Tuesday, July 13, 2021



Softer and more chewy than summer rhubarb, forced rhubarb is perfect for making pies. Mixed with a delicious frangipane and sprinkled with flaked almonds.



For the pastry:

  • 100g cold unsalted butter
  • 200g plain flour
  • 1 large egg yolk
  • 20g icing sugar

For the filling and glaze:

  • 250g rhubarb, sliced into chunks on the diagonal
  • ½ tsp ground cardamom (from about 20 pods)
  • 125g soft unsalted butter, plus extra
  • 125g golden caster sugar
  • 125g ground almonds
  • ½ tsp vanilla extract
  • 40g caster sugar
  • 1 large egg



  1. First, make the pastry. Tip the flour, icing sugar and a pinch of salt into a mixing bowl, dice the butter into cubes and rub it in until the mixture resembles breadcrumbs. Add the egg yolk and 1-2 tablespoons of cold water and knead the dough together with your hands until combined.
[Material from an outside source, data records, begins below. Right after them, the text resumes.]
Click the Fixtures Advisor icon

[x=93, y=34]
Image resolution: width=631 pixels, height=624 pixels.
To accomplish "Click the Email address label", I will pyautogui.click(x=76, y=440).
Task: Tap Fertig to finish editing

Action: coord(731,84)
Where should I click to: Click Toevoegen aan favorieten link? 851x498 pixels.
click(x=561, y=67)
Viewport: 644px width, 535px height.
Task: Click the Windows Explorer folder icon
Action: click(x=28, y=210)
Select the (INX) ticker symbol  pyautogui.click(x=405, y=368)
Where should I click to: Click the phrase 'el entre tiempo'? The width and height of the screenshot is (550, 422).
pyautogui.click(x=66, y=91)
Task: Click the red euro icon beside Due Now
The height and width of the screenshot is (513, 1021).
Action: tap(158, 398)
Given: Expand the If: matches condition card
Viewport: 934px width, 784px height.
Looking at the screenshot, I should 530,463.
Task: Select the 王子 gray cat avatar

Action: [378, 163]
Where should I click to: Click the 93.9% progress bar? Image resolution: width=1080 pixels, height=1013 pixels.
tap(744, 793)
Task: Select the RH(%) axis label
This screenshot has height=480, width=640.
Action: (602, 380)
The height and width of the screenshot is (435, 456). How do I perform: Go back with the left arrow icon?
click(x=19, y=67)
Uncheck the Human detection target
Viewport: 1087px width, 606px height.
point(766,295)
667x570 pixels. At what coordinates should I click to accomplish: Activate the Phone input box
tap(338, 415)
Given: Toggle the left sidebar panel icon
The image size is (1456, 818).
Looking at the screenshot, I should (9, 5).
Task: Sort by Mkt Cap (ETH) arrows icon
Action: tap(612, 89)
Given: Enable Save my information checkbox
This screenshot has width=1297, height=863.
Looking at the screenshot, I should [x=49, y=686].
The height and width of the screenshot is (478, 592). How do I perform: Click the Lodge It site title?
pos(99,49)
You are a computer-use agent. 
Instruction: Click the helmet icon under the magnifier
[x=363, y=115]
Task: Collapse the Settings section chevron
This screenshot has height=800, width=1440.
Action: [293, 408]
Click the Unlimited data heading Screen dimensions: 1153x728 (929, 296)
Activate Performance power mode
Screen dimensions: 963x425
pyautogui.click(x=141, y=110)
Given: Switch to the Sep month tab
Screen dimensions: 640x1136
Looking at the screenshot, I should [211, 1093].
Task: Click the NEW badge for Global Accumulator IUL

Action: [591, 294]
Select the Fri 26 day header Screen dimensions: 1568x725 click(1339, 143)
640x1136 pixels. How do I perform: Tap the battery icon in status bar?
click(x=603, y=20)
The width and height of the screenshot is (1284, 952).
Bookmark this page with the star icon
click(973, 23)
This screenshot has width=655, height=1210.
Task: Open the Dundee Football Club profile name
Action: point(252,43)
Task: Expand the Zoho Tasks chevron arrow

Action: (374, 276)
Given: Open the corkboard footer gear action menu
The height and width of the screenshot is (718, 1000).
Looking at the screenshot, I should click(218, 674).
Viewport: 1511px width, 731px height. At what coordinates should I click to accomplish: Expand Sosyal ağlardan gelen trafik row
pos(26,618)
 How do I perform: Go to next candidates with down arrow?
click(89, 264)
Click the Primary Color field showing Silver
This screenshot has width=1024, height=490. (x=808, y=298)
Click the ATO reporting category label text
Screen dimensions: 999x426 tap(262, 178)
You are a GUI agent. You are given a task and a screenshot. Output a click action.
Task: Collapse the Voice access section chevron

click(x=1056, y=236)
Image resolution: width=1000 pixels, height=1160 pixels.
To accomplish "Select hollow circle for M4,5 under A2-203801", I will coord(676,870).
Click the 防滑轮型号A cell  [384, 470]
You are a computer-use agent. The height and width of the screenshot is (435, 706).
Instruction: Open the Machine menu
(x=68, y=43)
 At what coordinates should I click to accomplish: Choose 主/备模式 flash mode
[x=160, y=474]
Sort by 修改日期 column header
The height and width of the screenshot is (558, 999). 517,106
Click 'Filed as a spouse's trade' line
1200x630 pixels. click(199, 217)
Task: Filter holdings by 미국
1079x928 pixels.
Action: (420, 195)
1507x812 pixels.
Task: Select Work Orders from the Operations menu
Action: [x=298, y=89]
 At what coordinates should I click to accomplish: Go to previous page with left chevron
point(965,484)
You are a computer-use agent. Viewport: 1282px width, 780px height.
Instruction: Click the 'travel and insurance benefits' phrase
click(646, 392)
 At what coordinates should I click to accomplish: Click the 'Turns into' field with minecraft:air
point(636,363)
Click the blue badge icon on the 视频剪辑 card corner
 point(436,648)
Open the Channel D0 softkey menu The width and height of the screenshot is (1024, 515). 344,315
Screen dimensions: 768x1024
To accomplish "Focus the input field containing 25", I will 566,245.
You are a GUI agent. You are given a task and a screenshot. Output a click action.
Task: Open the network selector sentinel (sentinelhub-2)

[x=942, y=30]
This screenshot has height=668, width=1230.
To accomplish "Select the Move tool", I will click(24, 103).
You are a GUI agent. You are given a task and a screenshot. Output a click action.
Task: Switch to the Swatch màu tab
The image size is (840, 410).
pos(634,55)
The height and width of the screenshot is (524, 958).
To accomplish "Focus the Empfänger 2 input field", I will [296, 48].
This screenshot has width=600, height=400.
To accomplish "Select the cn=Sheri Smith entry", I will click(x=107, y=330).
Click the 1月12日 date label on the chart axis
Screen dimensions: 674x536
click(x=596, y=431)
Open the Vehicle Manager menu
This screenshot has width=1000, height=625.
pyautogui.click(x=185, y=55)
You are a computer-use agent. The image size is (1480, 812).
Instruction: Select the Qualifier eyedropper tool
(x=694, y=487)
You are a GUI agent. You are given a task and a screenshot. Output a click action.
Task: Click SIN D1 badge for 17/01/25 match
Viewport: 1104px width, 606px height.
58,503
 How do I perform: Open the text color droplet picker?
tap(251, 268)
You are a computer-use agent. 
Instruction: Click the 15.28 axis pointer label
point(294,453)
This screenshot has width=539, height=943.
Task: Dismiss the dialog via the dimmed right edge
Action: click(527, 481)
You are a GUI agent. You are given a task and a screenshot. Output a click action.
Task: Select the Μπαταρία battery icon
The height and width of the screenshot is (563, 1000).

Try not to overwork the dough; stop as soon as it comes together in a ball. Wrap, then chill the dough for 20 minutes.
  2. Once the dough has rested, roll it out until it is the thickness of a pound coin. Grease a deep 23cm-diameter tart tin. Carefully transfer the pastry to the tin, pushing it into the corners, and patching up any cracks or tears. Trim any overhang. Leave the pastry to chill for 20 minutes. Preheat the oven to 190°C, fan 170°C, gas 5.
  3. Scrunch up a sheet of baking paper into a ball, then lay it on top of the pastry. Fill this with baking beans, making sure that you press them into the corners. Transfer the tart tin to the oven and bake for 20 minutes, then remove the baking beans and paper and cook for another 5 minutes until golden.
  4. While the tart shell is baking, you can make the frangipane. Beat the butter and golden caster sugar together until light and creamy, then beat in the egg. Fold through the ground almonds and the cardamom. Once the tart shell is golden, spoon in the frangipane, and press the rhubarb into the frangipane, then bake for another 35-40 minutes, or until the frangipane is set.
  5. Remove the tart from the oven, and let it cool in the tin for 5 minutes. As it cools, dissolve the 40g sugar in 2 tablespoons of water in a small pan and simmer until slightly syrupy. Remove from the heat, and add the vanilla. Brush the glaze over the top of the warm tart, and allow to cool. Enjoy your dessert!